Clearing out ‘old stuff’ can be most cathartic! I guess I’m in the mood after spending 2 weeks at a retreat and it feels like a new beginning is happening for me. I’ve written lately about living a more minimalist life here and so I’m trying to incorporate those findings into how I live my life. My reading is steering me to lead a life that is very authentically me, and part of this is making space for the newer version of my life. The one that is unencumbered by the past and embracing what is presently happening in my life with all its possibilities, the one that reflects me in my truest sense.
It is a wonderful project to embrace as a family and even in a classroom – do all these possessions really reflect us as a collective or even any of us as individuals? Chances are you’ll find many possessions that are cluttering up your life and keeping them could be cluttering up your energy. There is no doubt in my mind that objects have energy and if you listen to your intuition you’ll get the feeling of what is energetically positive for you and what is not. Be brave and let your life reflect who you really are and where you are going and get rid of what isn’t serving you in that quest.

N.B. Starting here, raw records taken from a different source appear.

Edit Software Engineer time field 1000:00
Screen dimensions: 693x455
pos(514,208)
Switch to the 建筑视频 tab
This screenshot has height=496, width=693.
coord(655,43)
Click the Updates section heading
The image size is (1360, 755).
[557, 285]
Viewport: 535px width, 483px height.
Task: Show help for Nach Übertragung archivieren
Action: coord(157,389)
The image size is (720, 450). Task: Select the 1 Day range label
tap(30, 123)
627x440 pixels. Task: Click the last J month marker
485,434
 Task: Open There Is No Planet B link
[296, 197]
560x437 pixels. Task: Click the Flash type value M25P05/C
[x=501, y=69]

Children can easily lean into this concept and embrace the notion that to be really themselves they need to examine parts of their lives that don’t really reflect them or their values. Perhaps it’s a stepping stone to letting go of material possessions that they never use and fostering generosity in understanding that others can use what we no longer need. If you live in a first world country the reality is, possessions may have appeared that you have no need or desire for. I believe to invite what we really want into our lives, we need to let go of what no longer serves us.

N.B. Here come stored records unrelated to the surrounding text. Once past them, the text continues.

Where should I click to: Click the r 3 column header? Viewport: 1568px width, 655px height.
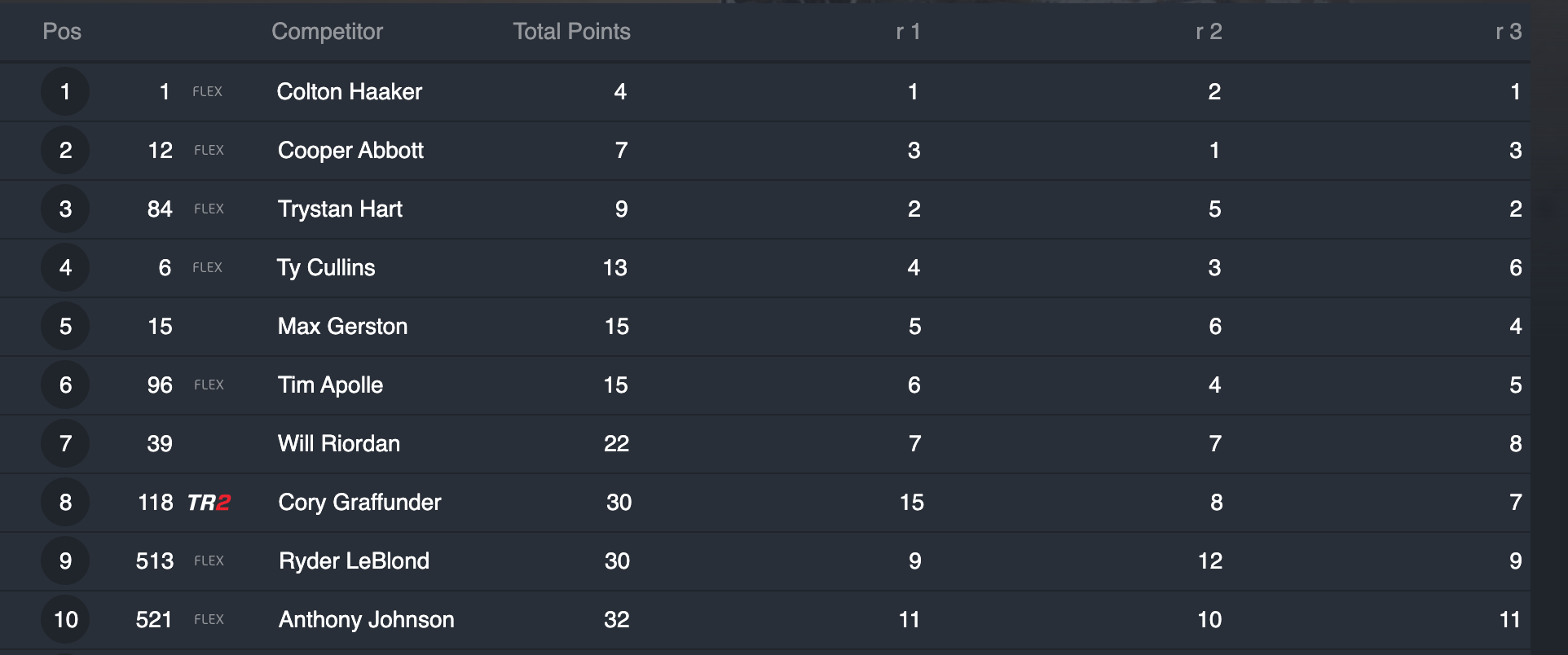pos(1509,32)
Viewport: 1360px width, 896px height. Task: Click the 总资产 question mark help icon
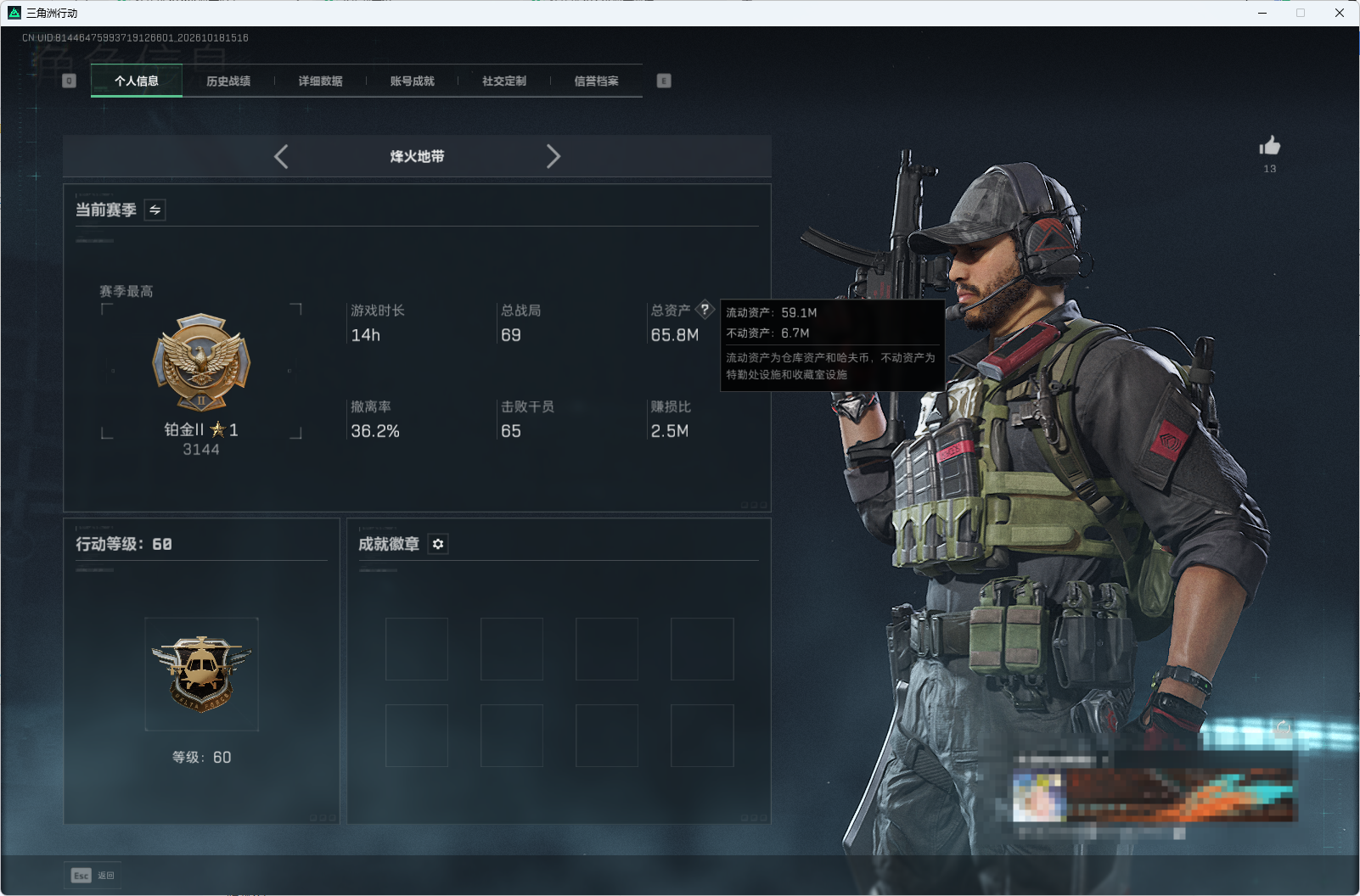(x=705, y=310)
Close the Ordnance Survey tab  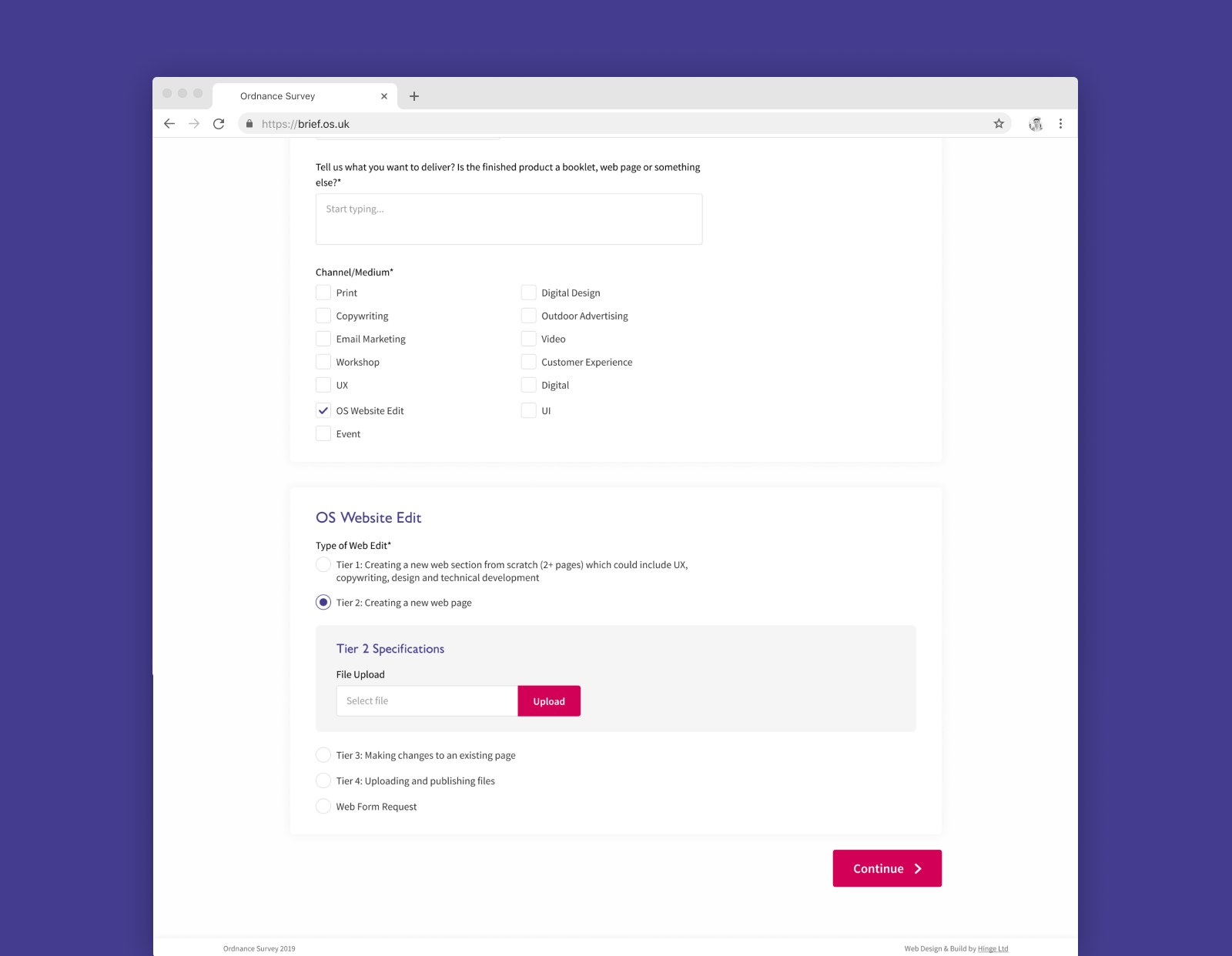(384, 96)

An interesting concept in itself to explore with your kids is needs versus wants. The two can be very different. Some of us devote a lot of energy to procuring the wants because they provide entertainment, bring short-term satisfaction, or perhaps will bring us external validation! I’m not saying get rid of all the wants but it’s a life skill to be teaching our children, as parents and teachers to question and evaluate what we have, to examine our goals and the role possessions and our desire for them play in our lives. And importantly whether they reflect our authentic selves. A guiding principle I can leave you with from William Morris is to only invite and allow that which is useful or believed to be beautiful in our lives.